Wednesday, March 31, 2010

Travel : A crowded West, lonesome because ..

Your journey is never over until you return from it to share with society what you have learned. Then and only then can you begin your next journey in life as the process repeats itself, as you constantly “become.” – Robert Ballard



Insert 1991 Vanagon here.

We’re rerouted back north to Everett – 34 minutes the LED traffic sign says – I recall all at once that I hate the traffic out here something fierce. The gridlock breaks a little bit – can’t believe I’m back on yet another bus – I couldn’t escape that means of transit for long.

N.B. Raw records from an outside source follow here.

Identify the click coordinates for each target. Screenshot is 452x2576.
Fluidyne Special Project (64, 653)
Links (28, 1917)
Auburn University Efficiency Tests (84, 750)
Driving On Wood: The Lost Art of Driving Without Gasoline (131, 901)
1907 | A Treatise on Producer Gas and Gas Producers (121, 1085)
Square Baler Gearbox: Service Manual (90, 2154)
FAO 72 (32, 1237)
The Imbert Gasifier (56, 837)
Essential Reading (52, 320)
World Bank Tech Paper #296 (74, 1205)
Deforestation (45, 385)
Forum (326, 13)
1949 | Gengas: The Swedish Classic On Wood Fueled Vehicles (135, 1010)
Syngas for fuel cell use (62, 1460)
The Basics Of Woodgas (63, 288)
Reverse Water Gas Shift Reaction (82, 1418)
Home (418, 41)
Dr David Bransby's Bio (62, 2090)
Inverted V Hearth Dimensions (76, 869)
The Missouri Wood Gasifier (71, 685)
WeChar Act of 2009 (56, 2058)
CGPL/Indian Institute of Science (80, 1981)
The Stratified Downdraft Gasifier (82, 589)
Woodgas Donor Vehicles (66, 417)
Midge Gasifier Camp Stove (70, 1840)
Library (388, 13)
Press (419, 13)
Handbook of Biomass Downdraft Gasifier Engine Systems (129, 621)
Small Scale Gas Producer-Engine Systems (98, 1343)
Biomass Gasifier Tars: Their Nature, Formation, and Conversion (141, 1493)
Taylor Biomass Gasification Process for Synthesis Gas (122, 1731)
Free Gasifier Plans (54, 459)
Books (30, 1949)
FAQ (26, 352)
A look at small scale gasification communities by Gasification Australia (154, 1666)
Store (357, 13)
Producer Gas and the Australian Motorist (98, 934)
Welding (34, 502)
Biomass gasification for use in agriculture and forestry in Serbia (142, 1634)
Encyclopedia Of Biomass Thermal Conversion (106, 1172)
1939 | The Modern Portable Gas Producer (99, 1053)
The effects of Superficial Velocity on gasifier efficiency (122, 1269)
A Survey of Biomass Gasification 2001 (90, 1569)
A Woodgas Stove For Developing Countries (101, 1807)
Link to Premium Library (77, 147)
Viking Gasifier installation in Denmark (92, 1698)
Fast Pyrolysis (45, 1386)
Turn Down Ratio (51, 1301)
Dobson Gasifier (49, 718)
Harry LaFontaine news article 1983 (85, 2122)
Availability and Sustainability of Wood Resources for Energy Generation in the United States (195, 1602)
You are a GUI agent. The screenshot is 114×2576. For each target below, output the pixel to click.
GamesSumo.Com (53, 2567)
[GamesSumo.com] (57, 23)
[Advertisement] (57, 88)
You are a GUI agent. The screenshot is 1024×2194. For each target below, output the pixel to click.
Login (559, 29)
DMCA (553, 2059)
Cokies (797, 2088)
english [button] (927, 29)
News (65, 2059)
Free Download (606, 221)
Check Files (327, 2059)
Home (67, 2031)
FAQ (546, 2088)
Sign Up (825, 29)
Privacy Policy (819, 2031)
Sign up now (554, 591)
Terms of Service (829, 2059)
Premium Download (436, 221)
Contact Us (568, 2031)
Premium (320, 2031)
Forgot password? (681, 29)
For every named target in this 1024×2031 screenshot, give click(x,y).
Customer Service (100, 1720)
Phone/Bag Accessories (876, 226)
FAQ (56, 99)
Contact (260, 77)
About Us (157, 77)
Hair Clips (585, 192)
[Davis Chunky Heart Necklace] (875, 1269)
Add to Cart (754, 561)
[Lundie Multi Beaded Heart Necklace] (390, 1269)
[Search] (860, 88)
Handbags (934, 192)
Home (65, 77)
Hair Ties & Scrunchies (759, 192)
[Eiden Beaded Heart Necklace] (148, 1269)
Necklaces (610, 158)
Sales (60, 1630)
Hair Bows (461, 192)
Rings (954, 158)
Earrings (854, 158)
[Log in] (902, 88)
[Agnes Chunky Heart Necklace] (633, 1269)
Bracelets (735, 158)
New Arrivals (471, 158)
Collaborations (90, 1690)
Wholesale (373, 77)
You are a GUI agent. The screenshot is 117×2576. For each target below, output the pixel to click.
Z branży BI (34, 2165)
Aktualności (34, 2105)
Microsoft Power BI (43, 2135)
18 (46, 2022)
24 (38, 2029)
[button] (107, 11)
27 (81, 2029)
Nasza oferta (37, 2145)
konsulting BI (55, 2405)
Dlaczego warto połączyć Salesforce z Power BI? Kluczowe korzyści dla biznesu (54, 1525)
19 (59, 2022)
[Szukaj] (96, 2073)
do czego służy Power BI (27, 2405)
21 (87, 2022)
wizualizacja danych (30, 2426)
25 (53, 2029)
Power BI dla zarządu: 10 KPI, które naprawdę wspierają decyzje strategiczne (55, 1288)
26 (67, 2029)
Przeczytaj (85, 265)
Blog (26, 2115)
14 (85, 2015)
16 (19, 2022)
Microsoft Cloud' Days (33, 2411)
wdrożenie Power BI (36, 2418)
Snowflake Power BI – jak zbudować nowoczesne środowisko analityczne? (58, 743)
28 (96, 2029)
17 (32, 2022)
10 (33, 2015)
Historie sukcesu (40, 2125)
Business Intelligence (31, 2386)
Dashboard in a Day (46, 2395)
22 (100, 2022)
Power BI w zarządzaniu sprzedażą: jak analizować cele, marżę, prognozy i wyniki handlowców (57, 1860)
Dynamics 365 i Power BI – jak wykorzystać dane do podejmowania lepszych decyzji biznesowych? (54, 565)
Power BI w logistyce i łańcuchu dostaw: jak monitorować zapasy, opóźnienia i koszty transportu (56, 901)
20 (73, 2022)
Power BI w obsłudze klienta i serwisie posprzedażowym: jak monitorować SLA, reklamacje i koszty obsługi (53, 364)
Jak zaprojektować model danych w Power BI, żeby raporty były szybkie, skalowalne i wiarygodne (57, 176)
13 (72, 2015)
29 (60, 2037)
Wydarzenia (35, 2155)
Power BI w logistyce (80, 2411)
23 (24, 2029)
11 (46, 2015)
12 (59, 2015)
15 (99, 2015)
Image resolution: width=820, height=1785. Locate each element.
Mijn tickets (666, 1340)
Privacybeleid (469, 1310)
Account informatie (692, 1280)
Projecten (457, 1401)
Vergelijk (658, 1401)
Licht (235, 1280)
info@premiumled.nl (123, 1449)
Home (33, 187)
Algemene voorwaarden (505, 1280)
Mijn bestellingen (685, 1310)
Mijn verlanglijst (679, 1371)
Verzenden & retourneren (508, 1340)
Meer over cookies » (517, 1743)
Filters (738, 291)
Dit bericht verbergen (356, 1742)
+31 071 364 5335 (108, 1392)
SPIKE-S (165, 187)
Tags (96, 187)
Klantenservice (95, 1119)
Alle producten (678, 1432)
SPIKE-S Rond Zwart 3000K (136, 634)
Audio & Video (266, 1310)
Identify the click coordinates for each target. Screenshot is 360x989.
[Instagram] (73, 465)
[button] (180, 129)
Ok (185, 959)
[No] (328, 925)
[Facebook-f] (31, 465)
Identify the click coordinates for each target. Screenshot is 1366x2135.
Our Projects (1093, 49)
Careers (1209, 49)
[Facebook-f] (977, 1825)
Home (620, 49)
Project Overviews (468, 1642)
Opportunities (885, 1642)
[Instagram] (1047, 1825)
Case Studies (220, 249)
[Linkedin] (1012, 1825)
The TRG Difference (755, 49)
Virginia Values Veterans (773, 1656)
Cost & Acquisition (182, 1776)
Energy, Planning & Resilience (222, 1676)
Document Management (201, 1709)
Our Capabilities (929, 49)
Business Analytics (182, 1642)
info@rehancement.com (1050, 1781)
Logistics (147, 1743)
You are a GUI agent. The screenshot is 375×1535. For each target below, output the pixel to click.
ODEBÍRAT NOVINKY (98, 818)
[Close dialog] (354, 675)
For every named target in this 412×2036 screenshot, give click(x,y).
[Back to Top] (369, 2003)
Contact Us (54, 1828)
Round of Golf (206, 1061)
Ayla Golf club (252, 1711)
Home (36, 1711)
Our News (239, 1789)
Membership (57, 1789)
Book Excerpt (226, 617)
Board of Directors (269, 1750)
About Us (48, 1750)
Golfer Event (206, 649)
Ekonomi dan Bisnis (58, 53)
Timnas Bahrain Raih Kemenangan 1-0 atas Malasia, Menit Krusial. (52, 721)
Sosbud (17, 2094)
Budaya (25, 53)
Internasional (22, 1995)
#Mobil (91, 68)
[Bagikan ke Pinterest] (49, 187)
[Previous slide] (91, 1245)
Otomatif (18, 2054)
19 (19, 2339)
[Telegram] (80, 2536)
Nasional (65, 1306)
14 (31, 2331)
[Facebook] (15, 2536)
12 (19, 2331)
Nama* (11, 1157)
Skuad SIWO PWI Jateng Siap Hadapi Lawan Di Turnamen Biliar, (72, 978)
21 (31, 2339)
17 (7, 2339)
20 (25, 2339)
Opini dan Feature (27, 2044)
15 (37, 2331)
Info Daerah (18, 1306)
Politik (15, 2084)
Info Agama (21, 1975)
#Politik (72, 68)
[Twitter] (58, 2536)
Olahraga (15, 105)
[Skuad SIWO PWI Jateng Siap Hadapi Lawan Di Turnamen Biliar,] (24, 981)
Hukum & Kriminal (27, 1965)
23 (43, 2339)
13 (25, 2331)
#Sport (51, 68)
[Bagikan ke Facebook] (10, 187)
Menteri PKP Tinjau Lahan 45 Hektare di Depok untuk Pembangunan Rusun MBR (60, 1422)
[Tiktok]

A man from Arkansas and I strike up a conversation and talk – something about this environment as travelers is keen for conversation but outside these windows, the environment of humanity is not for me, right now. I don’t know if it is because I am still balancing in some sort of emotional claw-back where slight harmonic disturbances seem to upset me, something gnaws away at me about this place – but not the person next to me.

A crowded West, lonesome - the way of properly "becoming" here, as Ballard wrote, for me is thwarted while walking around, its something about age here, I do not seem to know how old people are but they seem to know me and use it in a micro-capricious glance when on the street.

The judging 33 year old Subaru outback (2005 model year) wagon driving Washington plate new REI rainjacket insert hyphens between all words maybe yoga pants type that are probably nice people and probably make 68,000 per year so just barely enough for Seattle or so I’m told but look like they do and it is that something that I cannot yet seem to explain to anyone when I go about describing my love for Vancouver and Coastal BC but melancholy for Seattle.

The train begins rolling at 18:30 PST – we’re paralleling Highway 2 through the misty Cascades, with its rushing rivers as darkness comes in the mountains – so many green rushing bubbles.

I’ve secured a ride in the morning by phone; “I’m back in your country,” I tell T.B, and “second favorite state.”

He knows it – a place where trees grow tress out of them as defiance to the logging companies that harvested the Douglas fir many years prior.

Pillow distribution and the rivers, they aren’t high, riffle pools are formed and the rocks along banks are evident … we roll through Wenatchee before most fall asleep.